Our coolest thing you can have in the sand. 4x4.


The last time I went to Laoag, we did 4x4 rides in their sand dunes. This year, with friends, we still did the rollercoaster 4x4 ride and then we added something more, SAND SURFING! One, because it was part of the package but two because, why not. Hahaha! We met up with Kuya Jun Musni, the 4x4 guy we met last time, who gave us a pretty good discount on the rides.



A year passed and a lot have changed in Barangay La Paz. There’s already concrete road jutting in between the vast arid landscape that is sand. For thirty minutes, we were bumping and screaming and laughing yet again while atop the vehicle. After one last bumpy ride, we spent our next thirty or forty minutes trying out sand surfing. It was really fun! We literally bathed under summer sun and the sands. Kulang nalang beach! Hahaha!
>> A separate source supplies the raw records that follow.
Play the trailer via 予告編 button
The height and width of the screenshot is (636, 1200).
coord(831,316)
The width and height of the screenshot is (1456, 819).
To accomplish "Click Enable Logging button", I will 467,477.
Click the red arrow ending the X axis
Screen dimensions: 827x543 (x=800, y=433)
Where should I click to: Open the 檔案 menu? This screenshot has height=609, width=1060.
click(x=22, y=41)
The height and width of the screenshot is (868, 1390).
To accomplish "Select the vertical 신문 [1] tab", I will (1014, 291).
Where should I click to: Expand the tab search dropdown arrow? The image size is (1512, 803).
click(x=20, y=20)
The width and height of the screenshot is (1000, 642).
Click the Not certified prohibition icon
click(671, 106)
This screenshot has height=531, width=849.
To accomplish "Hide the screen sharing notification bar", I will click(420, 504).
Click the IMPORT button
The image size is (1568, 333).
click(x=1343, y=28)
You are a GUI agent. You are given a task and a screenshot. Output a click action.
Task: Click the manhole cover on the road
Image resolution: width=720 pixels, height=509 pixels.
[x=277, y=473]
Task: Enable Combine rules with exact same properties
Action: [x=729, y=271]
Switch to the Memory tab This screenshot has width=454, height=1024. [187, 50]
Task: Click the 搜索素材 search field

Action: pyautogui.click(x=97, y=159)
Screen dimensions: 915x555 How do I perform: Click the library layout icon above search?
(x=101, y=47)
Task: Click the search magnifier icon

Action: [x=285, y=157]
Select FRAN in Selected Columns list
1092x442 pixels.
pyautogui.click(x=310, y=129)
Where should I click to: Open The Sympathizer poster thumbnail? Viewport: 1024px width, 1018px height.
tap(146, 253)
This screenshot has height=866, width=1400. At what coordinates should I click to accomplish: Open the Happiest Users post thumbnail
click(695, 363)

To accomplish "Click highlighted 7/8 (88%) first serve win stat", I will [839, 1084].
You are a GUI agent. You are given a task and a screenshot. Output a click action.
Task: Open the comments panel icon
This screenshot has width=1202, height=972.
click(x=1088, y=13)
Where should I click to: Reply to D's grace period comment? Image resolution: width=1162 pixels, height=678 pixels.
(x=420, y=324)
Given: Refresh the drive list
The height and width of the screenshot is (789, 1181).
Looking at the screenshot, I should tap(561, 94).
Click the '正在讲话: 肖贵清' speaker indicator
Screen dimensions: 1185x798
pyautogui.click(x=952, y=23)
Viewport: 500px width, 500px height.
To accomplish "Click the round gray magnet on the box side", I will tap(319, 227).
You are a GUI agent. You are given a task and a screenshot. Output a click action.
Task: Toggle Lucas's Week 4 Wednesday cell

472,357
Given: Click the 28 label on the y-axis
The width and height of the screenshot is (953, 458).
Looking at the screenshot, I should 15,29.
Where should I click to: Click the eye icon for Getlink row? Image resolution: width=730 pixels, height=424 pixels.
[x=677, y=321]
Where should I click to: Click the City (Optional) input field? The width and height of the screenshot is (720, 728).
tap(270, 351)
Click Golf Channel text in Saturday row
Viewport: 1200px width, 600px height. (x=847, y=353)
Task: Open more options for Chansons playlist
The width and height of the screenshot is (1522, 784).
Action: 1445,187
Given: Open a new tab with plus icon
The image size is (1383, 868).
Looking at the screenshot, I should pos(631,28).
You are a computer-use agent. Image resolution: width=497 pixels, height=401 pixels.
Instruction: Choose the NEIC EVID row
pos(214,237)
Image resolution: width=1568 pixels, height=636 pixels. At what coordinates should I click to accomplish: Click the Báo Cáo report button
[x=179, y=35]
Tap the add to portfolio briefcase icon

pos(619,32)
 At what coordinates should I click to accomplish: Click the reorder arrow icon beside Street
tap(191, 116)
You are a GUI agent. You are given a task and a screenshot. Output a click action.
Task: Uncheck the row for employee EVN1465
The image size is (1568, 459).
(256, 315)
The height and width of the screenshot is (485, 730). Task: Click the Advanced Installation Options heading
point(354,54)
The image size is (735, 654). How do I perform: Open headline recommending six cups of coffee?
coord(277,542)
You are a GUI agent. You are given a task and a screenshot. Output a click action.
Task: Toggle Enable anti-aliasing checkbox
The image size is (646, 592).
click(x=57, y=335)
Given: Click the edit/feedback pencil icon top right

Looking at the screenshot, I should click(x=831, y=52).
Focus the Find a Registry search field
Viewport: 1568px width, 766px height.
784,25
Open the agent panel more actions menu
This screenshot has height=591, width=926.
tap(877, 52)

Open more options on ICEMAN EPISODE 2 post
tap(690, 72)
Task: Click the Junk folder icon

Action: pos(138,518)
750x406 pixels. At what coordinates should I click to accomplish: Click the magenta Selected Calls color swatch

Those smiles faded as soon as the vehicle went amok. Hahaha!


See the tan lines?! Hahaha!



Flabs are still abs daw.

Ready, set, SURF!
If you’re planning to try it out on your next summer adventure, prepare PhP2,500. That already covers an hour’s worth of 4x4 rides and sand surfing. Rentals for ATVs are separately offered. Or visit their Facebook account for more details.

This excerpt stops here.